For clarity, these sanctions apply:

  • in these exact amounts - as the Amendment Law no longer allows any appreciation by labor inspectors, in relation to the amount of the administrative fine. On the contrary, the Amendment Law provides a single fine level for 'undeclared work', in most cases increased to the maximum previously applicable in the case of circumstances set out in (a) above. In practice, this rule will only be tempered in the event of prompt payment of the fine (ie within 48 hours of being applied) - in which case the fine level is reduced to half, as expressly confirmed by the Amendment Law.  This is consistent with the generally applicable regime of administrative sanctions;
  • irrespective of the number of individuals concerned - as the Amendment Law repeals the previously applicable threshold of 5 individuals used to distinguish between the employer's administrative/criminal liability. In fact, strictly from an employment legislation perspective, 'undeclared work' can no longer potentially trigger the employer's criminal liability. This is because the Amendment Law seems to acknowledge that previously incriminating 'undeclared work' did not have the expected dissuasive effect - as, apparently, criminal charges have rarely been fully prosecuted and, in those limited situations, the criminal fines finally imposed were lower than the administrative fines. On this basis, the Amendment Law has opted to prohibit 'undeclared work' as an administrative offence only, but in the multiple forms and with the increased fine levels, as outlined above - overall with the aim of imposing a higher financial burden;
  • alongside the sanction of closing-down the activity of the relevant workplace, as an ancillary administrative sanction (only for the circumstances set out in (a) and (b)(i) above) - while this possibility arguably applied even prior to the Amendment Law (consistently with the generally applicable regime of administrative sanctions), the Amendment Law seems to take this to an even greater level. Apparently, there is no opt-out of this ancillary administrative sanction, which therefore seems to become mandatory (rather than possible only), every time 'undeclared work' is ascertained - overall intending a more severe operational burden.

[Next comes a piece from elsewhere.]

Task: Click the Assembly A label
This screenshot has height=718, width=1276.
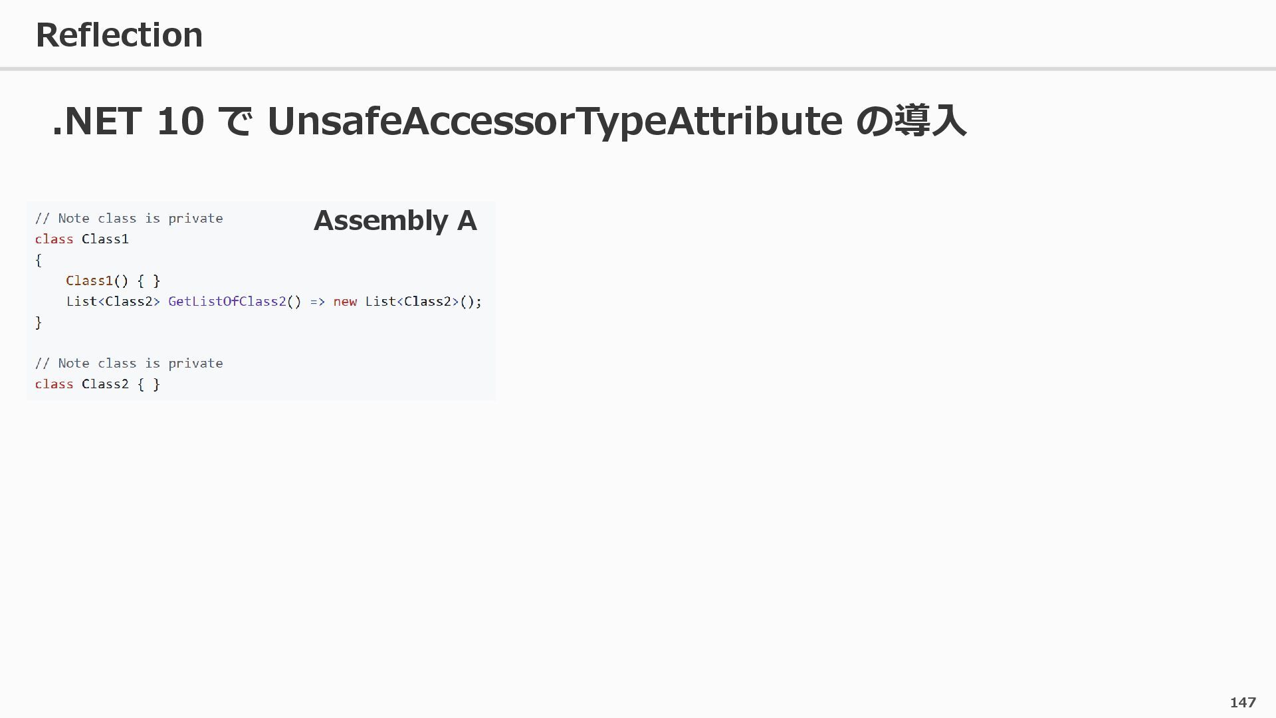Action: click(x=395, y=221)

Tighter deadline for executing IEA amendments

Under the Amendment Law, an amendment of any relevant IEA element requires the execution of an IEA amendment prior to the relevant change's entry into force. Therefore, the previously applicable flexible deadline of 20 working days starting to run post-entry into force of the relevant change is replaced with an obligation to handle this (and correspondingly registering this in the employees' general register (REVISAL)) pre-entry into force of the relevant change.

Given the Amendment Law's instant entry into force, employers are likely to need to consider - on a case-by-case basis - immediate action to address the abovementioned change.

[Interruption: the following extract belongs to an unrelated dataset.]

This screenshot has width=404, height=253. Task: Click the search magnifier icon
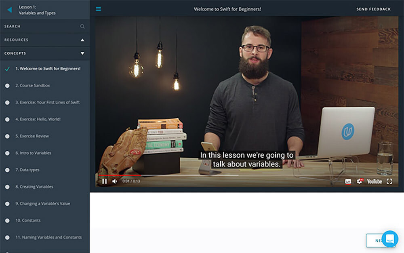(x=82, y=26)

Exceptionally, no IEA amendment is required if the relevant change is explicitly triggered by law or - as now set out by the Amendment Law (consistently with pre-2011 versions of Romanian employment laws) - by an applicable collective bargaining agreement.

Enhanced documentation requirements for employers

The Amendment Law requires employers to both:

  • maintain a copy of the IEA at the workplace for all employees performing work from the respective workplace. For clarity, this appears to be on top of an employer's general obligation to maintain at its headquarters a personnel file for each of its employees, as this applies to each employee's effective workplace (such as a working unit of the employer, another employer's headquarters in case of secondment etc.); and
  • maintain descriptive timesheets of the employees' working hours, expressly including the start and end date of the working schedule,

while ensuring they are readily available in case of a dawn-raid by labor inspectors. Failure to observe any of the above constitutes an administrative offence.

Again, given the Amendment Law's instant entry into force, employers are likely to need to consider - on a case-by-case basis - immediate action to address the abovementioned changes, as well as to explore practical options to meet these obligations.